AI must prove itself in 2025

AI must prove itself in 2025

AI must prove itself in 2025

A critical look at the prospects of AI in Society 

The year 2025 may be the year we will become more realistic about artificial intelligence. The big "wow effect" from November 2022 is history. Instead, attention will shift to what results we can see from the technology in the near future.

Portrait Eric Monteiro
- It is crucial to expand what is understood as AI research,
says Eric Monteiro on the challenges ahead for the new technologies.

Professor Eric Monteiro, who has joined NorwAI's work package "AI in Society", says that it is a challenge to operationalize AI in the further work. For NorwAI, an important part of this operationalization is to get AI methods and models from the lab and into practical work routines in businesses

- We can assume that "Society" is in a way everything and nothing. It is abstract, it is all-encompassing and airy. When we are going to work further with “AI in Society”, it is crucial to expand what is understood as AI research, says Eric Monteiro.

A broader concept

Established fields within computer science have partly consisted of developing technology and hoping that someone will use it. This emphasizes the necessity of including learning, both iteration and interactive forms of learning in general, to the AI research field:

- We have developed AI tools and that is where it ends as far as many are concerned. Now we must include implementation processes so that our research is put into use without which it cannot have social consequences. The concept of AI has become broader in recent years; it includes not only technology, but also ecological processes and its impact on society.

Professor Eric Monteiro says there is an interesting debate going on whether AI will really have a great effect on society as the earliest predictions indicated at AI's last breakthrough in 2022. The British magazine "The Economist" asks whether the AI bubble will burst in 2025, or whether it will start to deliver and writes in a commentary article before the start of the new year:

"Today’s mania for artificial intelligence (AI) began with the launch of ChatGPT at the end of November 2022. OpenAI’s chatbot attracted 100m users within weeks, faster than any product in history. Investors also piled in. Spending on AI data centers between 2024 and 2027 is expected to exceed $1.4trn; the market value of Nvidia, the leading maker of AI chips, has increased eight-fold, to more than $3trn.

And yet most companies are still not sure what the technology can or cannot do, or how best to use it. Across the economy, only 5% of American businesses say they are using AI in their products and services. Few AI startups are turning a profit. And the energy and data constraints on AI model-making are becoming steadily more painful."

There is still a long way to go between convincing results in practical use, in businesses, both qualitatively and quantitatively, it is claimed in the debate that has arisen about AI. For example, it is rhetorically said that the enormous investments are not neutral but are driven by someone who has an interest in them.

A bubble? 

- Some say that what looks like a bubble probably is a bubble.

- It is difficult to conduct a sober assessment of what is happening in and around AI right now. The use of resources around AI is enormous. There is clear signs of a hype of expectations. Those of us who have been around for a while know that the subject is colored by a mismatch: computer science goes in waves, it is cyclical with inflated expectations and results that are long in coming, says Eric Monteiro, who remembers a similar uproar from the mid-80s and into the 90s.

- It was like a hot summer with sensational new results in computer science, but which was followed by a long winter period, to use such an image. It may well turn out that we are facing something similar now. It takes time to create results, says Eric Monteiro.

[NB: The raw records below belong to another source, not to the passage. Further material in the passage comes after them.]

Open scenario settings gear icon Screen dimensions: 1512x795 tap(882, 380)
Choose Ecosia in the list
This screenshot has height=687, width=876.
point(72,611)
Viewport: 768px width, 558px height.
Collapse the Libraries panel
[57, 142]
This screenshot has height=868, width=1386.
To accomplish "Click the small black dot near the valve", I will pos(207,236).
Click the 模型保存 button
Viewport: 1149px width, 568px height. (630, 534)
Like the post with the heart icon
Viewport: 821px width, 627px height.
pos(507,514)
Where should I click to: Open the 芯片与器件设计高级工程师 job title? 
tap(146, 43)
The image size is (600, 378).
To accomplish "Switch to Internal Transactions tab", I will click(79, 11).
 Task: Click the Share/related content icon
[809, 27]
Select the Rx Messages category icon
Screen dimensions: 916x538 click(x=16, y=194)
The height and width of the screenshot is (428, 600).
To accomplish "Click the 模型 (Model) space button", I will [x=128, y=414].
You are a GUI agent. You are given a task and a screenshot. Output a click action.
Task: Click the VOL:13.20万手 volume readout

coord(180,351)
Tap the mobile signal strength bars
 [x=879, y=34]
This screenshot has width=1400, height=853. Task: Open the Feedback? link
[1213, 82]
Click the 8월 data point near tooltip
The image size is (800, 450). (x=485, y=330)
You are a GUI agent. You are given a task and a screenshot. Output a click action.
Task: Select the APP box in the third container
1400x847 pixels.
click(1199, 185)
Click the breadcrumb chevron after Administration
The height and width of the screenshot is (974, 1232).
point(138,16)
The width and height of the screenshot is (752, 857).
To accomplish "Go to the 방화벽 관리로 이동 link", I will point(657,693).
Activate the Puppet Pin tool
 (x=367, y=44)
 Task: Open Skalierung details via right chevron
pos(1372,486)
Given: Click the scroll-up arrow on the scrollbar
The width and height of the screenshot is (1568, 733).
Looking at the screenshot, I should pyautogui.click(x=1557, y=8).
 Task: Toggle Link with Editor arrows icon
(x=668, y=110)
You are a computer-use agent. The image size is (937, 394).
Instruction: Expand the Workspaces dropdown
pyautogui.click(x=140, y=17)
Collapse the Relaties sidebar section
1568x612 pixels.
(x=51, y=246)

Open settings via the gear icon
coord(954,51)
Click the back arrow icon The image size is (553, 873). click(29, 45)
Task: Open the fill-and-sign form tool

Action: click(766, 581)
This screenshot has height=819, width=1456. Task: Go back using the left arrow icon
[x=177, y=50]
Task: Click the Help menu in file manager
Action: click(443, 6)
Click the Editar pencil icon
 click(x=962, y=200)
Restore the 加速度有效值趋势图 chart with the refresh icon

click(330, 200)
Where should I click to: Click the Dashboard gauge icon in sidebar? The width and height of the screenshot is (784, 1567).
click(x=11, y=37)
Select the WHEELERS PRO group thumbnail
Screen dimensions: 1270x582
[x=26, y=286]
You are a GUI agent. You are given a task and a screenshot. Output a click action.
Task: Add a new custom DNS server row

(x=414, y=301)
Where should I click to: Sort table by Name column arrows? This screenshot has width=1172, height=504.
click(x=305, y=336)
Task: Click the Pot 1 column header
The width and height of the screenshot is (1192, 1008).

- How do we approach this?

- I think we have to speak explicitly about our expectations. Not everything in our field has been followed by tangible results, especially not in the short term (while we simultaneously tend to under-estimated long-term, cumulate effects). We have to consider whether our investments are in proportion to the results, have a sober conversation about lines and a call for sobriety, understand that we are in a phase of enlightenment and understanding about what we are facing, and by no means let stock prices be our witnesses to the truth, says Eric Monteiro.

Professional profile

He has been a professor at NTNU since 1992 with a professional profile in the digitalization of such important national sectors as health and energy, oil and gas. Now the impact of AI in the framework of NorwAI is his coming project:

- We must put pressure on following up on, for example, the language models we have developed. We must know what is happening out there with all those who have downloaded our models. We need to get more interactive thinking in the extension of our research, he says. 

- I also think we need to think of NorwAI's partnership as a cluster community where companies and organizations have different roles that are complementary. We need to look for both short-term and long-term effects. The latter can be gradual processes. We also need to develop how we measure the effect of the services that are developed. In this game, you have to be patient, says Eric Monteiro.

In the work package "AI in Society" he will collaborate with the University of Oslo, which has so far submitted contributions to the field. In the coming period, NorwAI will invest more capacity to increase the weight of the work package with an additional fellow in addition to Eric Monteiro himself.